--- Listed entries Enclosed Below ---

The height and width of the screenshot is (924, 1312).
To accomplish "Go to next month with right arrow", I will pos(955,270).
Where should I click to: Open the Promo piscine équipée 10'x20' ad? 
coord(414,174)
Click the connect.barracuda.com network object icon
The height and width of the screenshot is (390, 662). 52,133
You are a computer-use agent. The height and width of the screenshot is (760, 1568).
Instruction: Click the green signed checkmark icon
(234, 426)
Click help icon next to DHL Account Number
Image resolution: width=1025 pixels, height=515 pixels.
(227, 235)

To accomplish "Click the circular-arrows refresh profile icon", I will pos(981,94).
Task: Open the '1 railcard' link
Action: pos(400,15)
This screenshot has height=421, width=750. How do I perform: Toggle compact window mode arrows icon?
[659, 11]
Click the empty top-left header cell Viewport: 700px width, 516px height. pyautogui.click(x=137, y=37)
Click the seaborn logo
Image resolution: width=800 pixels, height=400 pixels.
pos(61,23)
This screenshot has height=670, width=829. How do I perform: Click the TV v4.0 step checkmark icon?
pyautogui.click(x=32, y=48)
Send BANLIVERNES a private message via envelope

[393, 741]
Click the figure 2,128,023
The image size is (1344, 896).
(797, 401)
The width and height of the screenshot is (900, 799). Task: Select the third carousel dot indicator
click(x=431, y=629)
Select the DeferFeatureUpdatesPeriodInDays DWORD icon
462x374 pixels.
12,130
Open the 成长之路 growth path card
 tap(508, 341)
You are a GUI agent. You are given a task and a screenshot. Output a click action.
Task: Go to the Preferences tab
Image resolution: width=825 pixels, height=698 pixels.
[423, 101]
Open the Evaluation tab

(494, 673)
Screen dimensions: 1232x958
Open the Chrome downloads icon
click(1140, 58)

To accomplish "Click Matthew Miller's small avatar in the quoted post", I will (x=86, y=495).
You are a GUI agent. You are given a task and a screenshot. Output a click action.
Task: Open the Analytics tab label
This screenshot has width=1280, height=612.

--- End of Enclosed Listed entries ---

*Problem description*: Write out every line of the material again, exactly as it reads.

*Result for this exercise*:
The height and width of the screenshot is (924, 1312).
To accomplish "Go to next month with right arrow", I will pos(955,270).
Where should I click to: Open the Promo piscine équipée 10'x20' ad? 
coord(414,174)
Click the connect.barracuda.com network object icon
The height and width of the screenshot is (390, 662). 52,133
You are a computer-use agent. The height and width of the screenshot is (760, 1568).
Instruction: Click the green signed checkmark icon
(234, 426)
Click help icon next to DHL Account Number
Image resolution: width=1025 pixels, height=515 pixels.
(227, 235)

To accomplish "Click the circular-arrows refresh profile icon", I will pos(981,94).
Task: Open the '1 railcard' link
Action: pos(400,15)
This screenshot has height=421, width=750. How do I perform: Toggle compact window mode arrows icon?
[659, 11]
Click the empty top-left header cell Viewport: 700px width, 516px height. pyautogui.click(x=137, y=37)
Click the seaborn logo
Image resolution: width=800 pixels, height=400 pixels.
pos(61,23)
This screenshot has height=670, width=829. How do I perform: Click the TV v4.0 step checkmark icon?
pyautogui.click(x=32, y=48)
Send BANLIVERNES a private message via envelope

[393, 741]
Click the figure 2,128,023
The image size is (1344, 896).
(797, 401)
The width and height of the screenshot is (900, 799). Task: Select the third carousel dot indicator
click(x=431, y=629)
Select the DeferFeatureUpdatesPeriodInDays DWORD icon
462x374 pixels.
12,130
Open the 成长之路 growth path card
 tap(508, 341)
You are a GUI agent. You are given a task and a screenshot. Output a click action.
Task: Go to the Preferences tab
Image resolution: width=825 pixels, height=698 pixels.
[423, 101]
Open the Evaluation tab

(494, 673)
Screen dimensions: 1232x958
Open the Chrome downloads icon
click(1140, 58)

To accomplish "Click Matthew Miller's small avatar in the quoted post", I will (x=86, y=495).
You are a GUI agent. You are given a task and a screenshot. Output a click action.
Task: Open the Analytics tab label
This screenshot has width=1280, height=612.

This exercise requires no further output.